Romney calls Etch a Sketch remark an "amusing anecdote"

Republican Presidential candidate and former Massachusetts Gov. Mitt Romney speaks during a campaign stop at Lawrence University March 30, 2012 in Appleton, Wisconsin.
Getty Images/Scott Olson
Mitt Romney speaks during a campaign stop
Getty Images/Scott Olson

On the day Rick Santorum begins a five-day vacation, Mitt Romney wasted no time talking up his opponent's expectation in his home state.

"He's gonna obviously do well in Pennsylvania; it's his home state. We all win our home states.
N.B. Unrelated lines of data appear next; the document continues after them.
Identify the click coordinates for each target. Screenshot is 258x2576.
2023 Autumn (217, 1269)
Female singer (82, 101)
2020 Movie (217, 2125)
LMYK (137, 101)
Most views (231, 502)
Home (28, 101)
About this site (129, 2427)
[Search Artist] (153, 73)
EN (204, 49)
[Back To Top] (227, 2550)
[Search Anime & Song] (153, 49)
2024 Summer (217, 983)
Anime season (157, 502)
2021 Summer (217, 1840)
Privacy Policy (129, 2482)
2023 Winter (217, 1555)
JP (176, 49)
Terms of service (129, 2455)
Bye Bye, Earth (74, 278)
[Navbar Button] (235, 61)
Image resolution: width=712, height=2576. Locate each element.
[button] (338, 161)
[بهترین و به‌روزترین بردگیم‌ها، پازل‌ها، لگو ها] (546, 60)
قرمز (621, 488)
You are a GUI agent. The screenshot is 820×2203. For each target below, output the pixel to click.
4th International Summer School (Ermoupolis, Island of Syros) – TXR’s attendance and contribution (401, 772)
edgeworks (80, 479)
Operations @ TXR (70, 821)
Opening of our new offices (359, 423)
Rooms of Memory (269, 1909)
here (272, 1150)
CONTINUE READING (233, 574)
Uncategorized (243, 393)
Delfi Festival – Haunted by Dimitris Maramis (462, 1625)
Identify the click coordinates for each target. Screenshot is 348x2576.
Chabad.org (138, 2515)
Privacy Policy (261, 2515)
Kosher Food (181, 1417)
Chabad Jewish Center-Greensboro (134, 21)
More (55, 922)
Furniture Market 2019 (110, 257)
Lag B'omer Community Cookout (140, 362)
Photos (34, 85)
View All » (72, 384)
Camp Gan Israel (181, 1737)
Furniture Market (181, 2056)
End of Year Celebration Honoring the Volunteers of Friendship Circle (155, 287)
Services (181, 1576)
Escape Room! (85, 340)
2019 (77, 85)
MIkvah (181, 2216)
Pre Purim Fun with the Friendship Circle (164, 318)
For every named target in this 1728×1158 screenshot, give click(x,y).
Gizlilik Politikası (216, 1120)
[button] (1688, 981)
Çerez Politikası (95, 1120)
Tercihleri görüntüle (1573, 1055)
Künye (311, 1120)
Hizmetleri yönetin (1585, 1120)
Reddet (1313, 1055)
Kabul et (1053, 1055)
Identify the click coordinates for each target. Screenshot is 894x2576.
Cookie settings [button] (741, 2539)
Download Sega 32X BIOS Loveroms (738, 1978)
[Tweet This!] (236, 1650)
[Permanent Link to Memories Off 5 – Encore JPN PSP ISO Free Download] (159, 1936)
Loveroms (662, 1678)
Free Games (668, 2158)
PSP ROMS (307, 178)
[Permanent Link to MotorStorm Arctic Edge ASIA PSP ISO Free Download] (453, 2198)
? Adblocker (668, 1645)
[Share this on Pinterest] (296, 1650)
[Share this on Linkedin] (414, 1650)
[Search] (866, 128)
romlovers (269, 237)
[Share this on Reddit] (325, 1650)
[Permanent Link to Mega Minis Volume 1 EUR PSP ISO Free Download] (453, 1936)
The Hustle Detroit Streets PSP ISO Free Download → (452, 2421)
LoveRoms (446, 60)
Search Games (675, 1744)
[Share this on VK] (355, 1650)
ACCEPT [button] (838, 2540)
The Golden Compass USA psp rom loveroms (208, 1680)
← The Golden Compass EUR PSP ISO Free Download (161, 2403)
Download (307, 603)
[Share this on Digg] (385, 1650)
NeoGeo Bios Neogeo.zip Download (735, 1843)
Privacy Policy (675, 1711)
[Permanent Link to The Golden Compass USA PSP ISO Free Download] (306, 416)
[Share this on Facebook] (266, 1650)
Newt Gingrich did; I did; that's the expectation." the former Massachusetts governor said in an interview on a Fox radio program this morning.

Wednesday on the program Romney's senior adviser Eric Fehrnstrom responded to his famous Etch a Sketch comments: "Look, it's a fact that the race does change and I was referring to the race, not the candidate. I told the governor that there was another board game I played when I was a youngster; it was called "Sorry.'"

Thursday Romney responded calling the Etch a Sketch gaffe an "amusing anecdote."

The Romney campaign has shifted its focus to President Obama and the general election. Romney took on Obama in Thursday's interview.

On Tuesday Obama knocked Romney for his praise of the budget blue print laid out by House Budget Committee Chairman Paul Ryan, R-Wis. "He even called it marvelous, which is a word that you don't often hear when it comes to describing a budget," the president said.

Romney responded sharply Thursday: "Frankly, I can think of a lot of wonderful adjectives to describe how happy we will all be when we send Barack Obama home."

Romney criticized Obama's comments concerning the Supreme Court.

During a press conference on Monday the president said he was " confident that the Supreme Court will not take what would be an unprecedented, extraordinary step of overturning a law that was passed by a strong majority of a democratically elected Congress." Romney said that was "patently wrong," adding that Obama "has to know that. He did got to law school and he was a law professor."